BEGIN Text shown
Tuesday, November 26, 2019

Anniversary 2019 - 2004 = 15ñera

Thanksgiving [sic] this year falls on Throw Back Thursday, November 28, 2019.  That date, November 28, fell on Sunday in 2004. In the news it was a day like any other day.


Over in Iraq, Falluja caught hell overnight from U.S. planes in Bush the 2d's illegal war. The "mission accomplished" the year before, Shrub was making speeches about defending our shores by attacking over there. Over there, six men died, average age 22 years old. QEPD.

The news reported that a species went extinct. The last male Po'o-uli fell to malaria in Maui before it could breed. 

La Bloga started that day. And that was it, for November 2004. December got started like someone learning to drive a stick shift, chugging and lurching into the rest of the year. RudyG, Manuel Ramos, Michael Sedano.


You'll find a clickable index on the left of every La Bloga column, where you can join us in a La Bloga Throw Back Thursday jaunt to the first columns of the  oldest established permanent floating Chicana Chicano Literature blog in the world. Some say the mouse can do, click and take a stroll down memory lane. The oldest posts are at the bottom.

Rudy Garcia, Manuel Ramos, and I, met via CHICLE, a Listserv managed by Teresa Marquez at the Zimmerman Library at the University of New Mexico. When the University decided to cut itself off from the outside world and yanked CHICLE, Rudy Garcia proposed the three of us remain in contact with the outside world via a new entity called a Weblog.
END Text shown
BEGIN The data
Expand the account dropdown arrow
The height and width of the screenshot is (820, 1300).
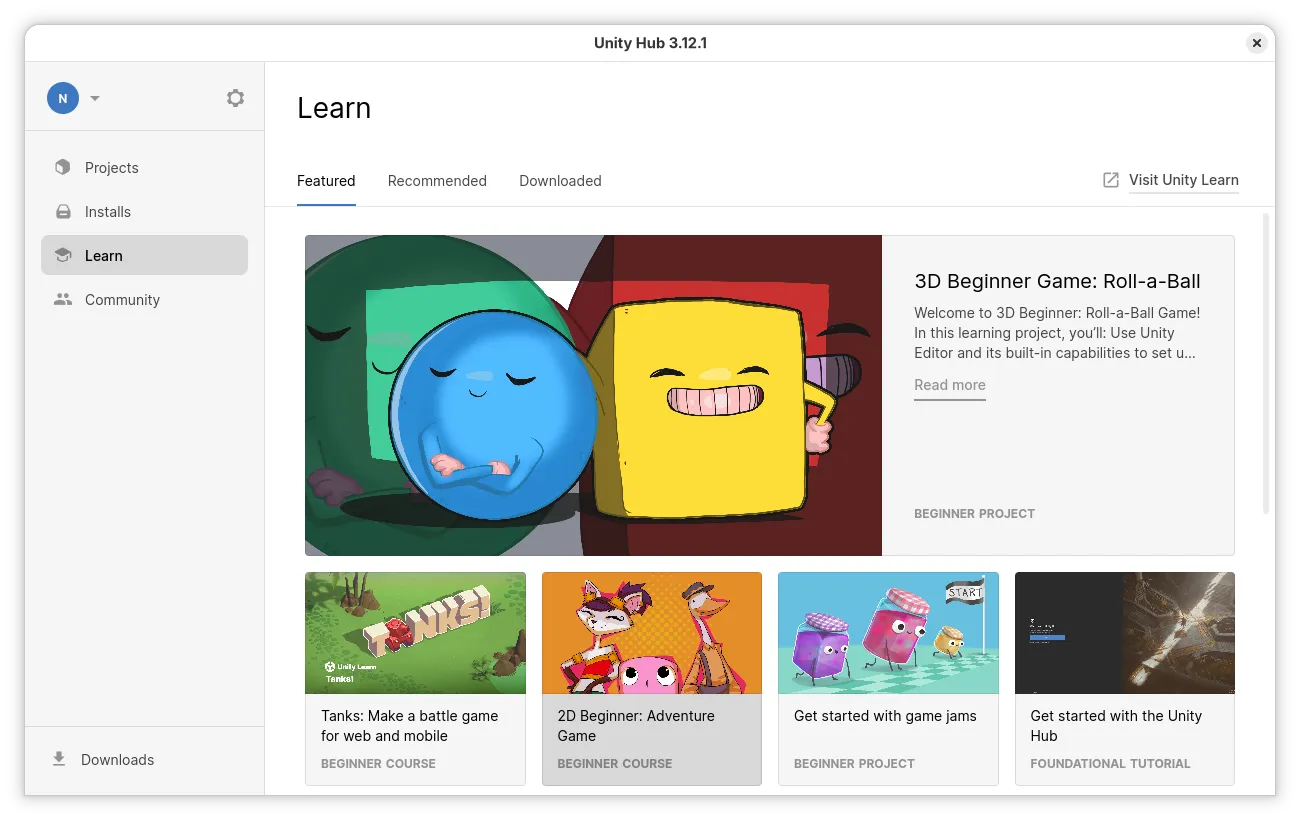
END The data
Task instructions: Pick up the La Bloga anniversary post after its final sentence and continue writing it. The data above is separate material and has nothing to do with the text.

Exercise response:
Hey, CHICLEras, Chicleros, check in via the comments link at the bottom of the page. Be sure to click to be included in the Comments chain! ¡Que Viva CHICLE!

I started out as the Friday columnist. Fridays were relatively easy for me to get out a column since I was almost totally non-productive. I was pulling 50-hour weeks in an ISO9000 environment, training and managing corporate quality in 13 north American locations.

The local outside sales force reported for weekly sales meetings at noon, when I would set them to corporate busy work. There went an hour but I got free lunch. Then I'd check managers of the three telemarketing rooms, where tension rises as closing time nears and their dollar totals hover near goal. 

Willy Loman isn't wrong in his obsession with his commission. There's a lot of money riding on a few small-dollar orders when you're working a million-dollar territory and it's Friday closing and you need five grand to make your nut.

Year-To-Date, Last-Year-To-Date, Current Month, Current Quarter, This Week's Goal. That relentless goal of 115% of last year's sales is that hair-suspended sword overhead. It's not enough to "book" the order, the merchandise has to be invoiced by closing time, or the sale isn't a sale for this week. That's out of their control.

From my desk, I'm monitoring Purchasing and Shipping, reassured the training system works and customers will receive the expected stuff in the boxes we ship them next week. Lots of waiting and phone calls, so I have time to finish a La Bloga column during the day, unless I posted around 5, then made the commute. I'm going six to six, entering in the darkness and leaving in the darkness. Some days I don't see the sun.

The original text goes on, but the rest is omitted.